• [WORK TO COMPLETE]:
Down to the final line, print the records again exactly.

• [STUDY MATERIAL]:
- - -
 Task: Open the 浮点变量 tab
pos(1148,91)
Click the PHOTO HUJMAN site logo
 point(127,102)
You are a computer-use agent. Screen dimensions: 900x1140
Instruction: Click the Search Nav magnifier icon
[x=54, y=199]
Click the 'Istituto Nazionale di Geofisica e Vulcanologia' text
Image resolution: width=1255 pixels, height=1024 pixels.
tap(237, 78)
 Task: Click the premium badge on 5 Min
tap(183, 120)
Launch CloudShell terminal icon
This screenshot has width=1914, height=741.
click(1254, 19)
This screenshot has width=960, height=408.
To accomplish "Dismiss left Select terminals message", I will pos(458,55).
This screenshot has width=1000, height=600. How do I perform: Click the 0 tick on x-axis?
- - -
• [RESULT OF THIS EXERCISE]:
 Task: Open the 浮点变量 tab
pos(1148,91)
Click the PHOTO HUJMAN site logo
 point(127,102)
You are a computer-use agent. Screen dimensions: 900x1140
Instruction: Click the Search Nav magnifier icon
[x=54, y=199]
Click the 'Istituto Nazionale di Geofisica e Vulcanologia' text
Image resolution: width=1255 pixels, height=1024 pixels.
tap(237, 78)
 Task: Click the premium badge on 5 Min
tap(183, 120)
Launch CloudShell terminal icon
This screenshot has width=1914, height=741.
click(1254, 19)
This screenshot has width=960, height=408.
To accomplish "Dismiss left Select terminals message", I will pos(458,55).
This screenshot has width=1000, height=600. How do I perform: Click the 0 tick on x-axis?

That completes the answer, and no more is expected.